• [TASK GOAL]:
Determine how many lines in the listing below contain the word "will", then state that number by itself.
-------
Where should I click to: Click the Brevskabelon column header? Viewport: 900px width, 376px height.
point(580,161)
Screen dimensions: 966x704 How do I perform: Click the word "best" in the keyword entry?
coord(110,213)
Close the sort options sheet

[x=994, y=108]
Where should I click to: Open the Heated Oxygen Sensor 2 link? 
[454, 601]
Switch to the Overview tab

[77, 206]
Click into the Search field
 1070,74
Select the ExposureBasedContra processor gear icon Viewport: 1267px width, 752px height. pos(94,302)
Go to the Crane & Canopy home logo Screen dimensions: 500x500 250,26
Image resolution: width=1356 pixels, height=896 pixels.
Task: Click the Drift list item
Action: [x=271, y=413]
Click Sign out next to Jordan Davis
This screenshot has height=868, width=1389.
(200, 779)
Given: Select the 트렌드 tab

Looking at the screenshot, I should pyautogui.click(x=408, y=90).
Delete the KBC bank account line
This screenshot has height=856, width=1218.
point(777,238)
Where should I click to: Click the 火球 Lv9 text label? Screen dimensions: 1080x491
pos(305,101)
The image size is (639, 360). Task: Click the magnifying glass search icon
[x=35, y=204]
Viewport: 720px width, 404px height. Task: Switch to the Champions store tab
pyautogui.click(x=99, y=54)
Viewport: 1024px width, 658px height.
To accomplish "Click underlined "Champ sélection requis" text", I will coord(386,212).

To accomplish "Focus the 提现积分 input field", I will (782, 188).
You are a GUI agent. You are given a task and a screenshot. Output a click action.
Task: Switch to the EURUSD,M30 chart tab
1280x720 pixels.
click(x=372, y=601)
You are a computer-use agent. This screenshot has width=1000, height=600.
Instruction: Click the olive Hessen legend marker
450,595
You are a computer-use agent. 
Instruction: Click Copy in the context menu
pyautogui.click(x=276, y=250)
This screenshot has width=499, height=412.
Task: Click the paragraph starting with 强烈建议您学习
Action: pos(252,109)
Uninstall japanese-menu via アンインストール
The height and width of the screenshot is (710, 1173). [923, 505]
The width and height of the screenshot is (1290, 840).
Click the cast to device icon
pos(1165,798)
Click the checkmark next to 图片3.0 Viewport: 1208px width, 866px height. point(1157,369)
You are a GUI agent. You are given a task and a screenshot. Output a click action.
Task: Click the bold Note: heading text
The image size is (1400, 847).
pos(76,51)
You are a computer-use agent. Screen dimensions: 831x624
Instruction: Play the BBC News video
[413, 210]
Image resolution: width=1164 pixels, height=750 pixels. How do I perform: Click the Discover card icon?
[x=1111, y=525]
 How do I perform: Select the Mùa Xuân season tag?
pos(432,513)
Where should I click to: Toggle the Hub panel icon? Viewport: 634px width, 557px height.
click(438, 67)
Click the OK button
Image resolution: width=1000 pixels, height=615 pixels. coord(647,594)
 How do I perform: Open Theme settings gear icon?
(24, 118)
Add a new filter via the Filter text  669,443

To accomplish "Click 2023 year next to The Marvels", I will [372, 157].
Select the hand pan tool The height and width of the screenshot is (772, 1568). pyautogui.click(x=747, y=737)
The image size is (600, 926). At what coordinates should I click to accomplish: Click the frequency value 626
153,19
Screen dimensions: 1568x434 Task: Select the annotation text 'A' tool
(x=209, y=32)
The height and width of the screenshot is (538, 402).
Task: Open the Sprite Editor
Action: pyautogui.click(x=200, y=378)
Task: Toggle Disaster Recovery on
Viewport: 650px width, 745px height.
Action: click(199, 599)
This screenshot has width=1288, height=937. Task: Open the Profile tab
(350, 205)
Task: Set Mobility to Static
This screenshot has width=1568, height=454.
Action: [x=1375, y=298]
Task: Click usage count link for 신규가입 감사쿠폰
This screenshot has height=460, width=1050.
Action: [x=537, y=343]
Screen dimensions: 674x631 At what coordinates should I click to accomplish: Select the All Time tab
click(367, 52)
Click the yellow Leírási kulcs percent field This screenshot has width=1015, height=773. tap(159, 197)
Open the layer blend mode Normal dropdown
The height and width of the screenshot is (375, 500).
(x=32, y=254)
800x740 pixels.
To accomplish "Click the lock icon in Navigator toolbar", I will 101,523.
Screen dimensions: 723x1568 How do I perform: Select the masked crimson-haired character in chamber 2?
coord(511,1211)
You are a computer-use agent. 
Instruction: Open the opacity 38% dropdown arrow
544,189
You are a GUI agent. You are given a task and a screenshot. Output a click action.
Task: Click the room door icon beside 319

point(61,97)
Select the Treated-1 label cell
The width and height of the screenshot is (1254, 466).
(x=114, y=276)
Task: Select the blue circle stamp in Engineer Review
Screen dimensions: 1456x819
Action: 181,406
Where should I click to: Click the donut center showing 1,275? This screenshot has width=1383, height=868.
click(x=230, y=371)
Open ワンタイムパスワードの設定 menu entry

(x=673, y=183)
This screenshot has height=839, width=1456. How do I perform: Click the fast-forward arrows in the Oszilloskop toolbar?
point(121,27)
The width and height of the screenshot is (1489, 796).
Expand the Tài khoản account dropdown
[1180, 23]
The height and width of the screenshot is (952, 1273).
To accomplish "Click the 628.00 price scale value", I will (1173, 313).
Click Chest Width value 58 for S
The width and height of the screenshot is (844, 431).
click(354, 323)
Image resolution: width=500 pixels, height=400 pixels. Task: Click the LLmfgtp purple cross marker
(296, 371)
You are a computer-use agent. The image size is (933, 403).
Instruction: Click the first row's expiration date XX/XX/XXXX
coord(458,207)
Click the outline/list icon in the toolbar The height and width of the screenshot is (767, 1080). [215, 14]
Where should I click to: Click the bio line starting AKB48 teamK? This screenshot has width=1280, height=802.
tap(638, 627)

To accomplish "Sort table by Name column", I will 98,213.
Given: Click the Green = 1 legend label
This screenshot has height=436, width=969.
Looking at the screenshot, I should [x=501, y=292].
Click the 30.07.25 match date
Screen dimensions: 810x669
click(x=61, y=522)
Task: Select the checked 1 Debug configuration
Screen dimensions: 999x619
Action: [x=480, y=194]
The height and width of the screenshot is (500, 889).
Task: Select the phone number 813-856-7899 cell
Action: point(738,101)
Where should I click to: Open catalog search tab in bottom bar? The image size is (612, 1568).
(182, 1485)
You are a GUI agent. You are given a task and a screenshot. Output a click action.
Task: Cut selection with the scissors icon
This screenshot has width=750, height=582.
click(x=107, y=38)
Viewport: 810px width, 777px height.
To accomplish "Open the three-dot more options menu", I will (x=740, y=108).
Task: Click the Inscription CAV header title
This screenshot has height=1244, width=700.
-------
• [REPLY]:
7